## PASSAGE
########################################
Re: 0.18.1 datanode psuedo deadlock problem

Posted by Raghu Angadi <ra...@yahoo-inc.com>.

Jason Venner wrote:
> There is no reason to do the block scans. All of the modern kernels will 
> provide you notification when an file or directory is altered.
> 
> This could be readily handled with a native application that writes 
> structured data to a receiver in the Datanode, or via JNA/JNI for pure 
> java or mixed solutions.

Agreed. pure java would be best. I didn't mean to suggest scan as the 
main solution. I only stressed that the problem needs to be fixed.

Unlike DU, since scan would be in our control and it could be throttled 
at our own pace so that it does not thrash the disks. It will have 
minimal effect on DN.

Please open a jira for this issue, so the these solutions could be proposed.

would such a notifier help with thrashing from DU? May be we should have 
alternatives to calling du shell command on the entire directory.
########################################
## RECORDS PROVIDED
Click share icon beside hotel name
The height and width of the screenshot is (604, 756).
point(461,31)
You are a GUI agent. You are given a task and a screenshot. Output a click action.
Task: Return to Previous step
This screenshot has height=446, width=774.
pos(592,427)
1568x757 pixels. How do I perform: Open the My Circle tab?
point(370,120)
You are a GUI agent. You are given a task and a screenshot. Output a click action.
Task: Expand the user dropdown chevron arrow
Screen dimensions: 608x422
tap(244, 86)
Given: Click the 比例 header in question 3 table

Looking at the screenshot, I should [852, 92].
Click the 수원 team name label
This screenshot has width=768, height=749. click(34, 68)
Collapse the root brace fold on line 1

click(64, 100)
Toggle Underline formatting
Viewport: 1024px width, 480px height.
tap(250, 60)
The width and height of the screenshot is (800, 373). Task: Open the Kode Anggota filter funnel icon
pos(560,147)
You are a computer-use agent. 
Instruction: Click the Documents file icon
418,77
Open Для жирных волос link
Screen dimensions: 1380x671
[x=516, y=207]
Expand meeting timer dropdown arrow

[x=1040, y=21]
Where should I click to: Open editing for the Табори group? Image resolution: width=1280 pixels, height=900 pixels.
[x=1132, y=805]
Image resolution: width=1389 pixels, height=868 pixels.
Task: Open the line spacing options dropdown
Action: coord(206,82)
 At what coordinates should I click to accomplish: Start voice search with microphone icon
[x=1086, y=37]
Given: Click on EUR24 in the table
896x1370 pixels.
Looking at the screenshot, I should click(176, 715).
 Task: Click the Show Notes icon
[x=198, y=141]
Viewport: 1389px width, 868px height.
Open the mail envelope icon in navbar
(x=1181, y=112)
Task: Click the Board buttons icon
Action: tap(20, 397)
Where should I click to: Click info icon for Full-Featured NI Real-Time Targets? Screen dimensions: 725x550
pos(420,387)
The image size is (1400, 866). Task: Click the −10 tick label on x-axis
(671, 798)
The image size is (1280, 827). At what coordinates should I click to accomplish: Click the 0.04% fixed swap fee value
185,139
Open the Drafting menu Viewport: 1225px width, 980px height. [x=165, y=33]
########################################
## WHAT TO WORK ON
[1] Which all-capital abbreviations appear in the forum post? List each once, in order of first appearance.
[2] Render the records as a Markdown table with the columns Row and Record line, starting at the first line of the records and ending at the line containing "tap(244, 86)". Leave out blank lines.

## ANSWERS TO EACH TASK
[1] JNA, JNI, DU, DN

[2]
| Row | Record line |
|---|---|
| 1 | Click share icon beside hotel name |
| 2 | The height and width of the screenshot is (604, 756). |
| 3 | point(461,31) |
| 4 | You are a GUI agent. You are given a task and a screenshot. Output a click action. |
| 5 | Task: Return to Previous step |
| 6 | This screenshot has height=446, width=774. |
| 7 | pos(592,427) |
| 8 | 1568x757 pixels. How do I perform: Open the My Circle tab? |
| 9 | point(370,120) |
| 10 | You are a GUI agent. You are given a task and a screenshot. Output a click action. |
| 11 | Task: Expand the user dropdown chevron arrow |
| 12 | Screen dimensions: 608x422 |
| 13 | tap(244, 86) |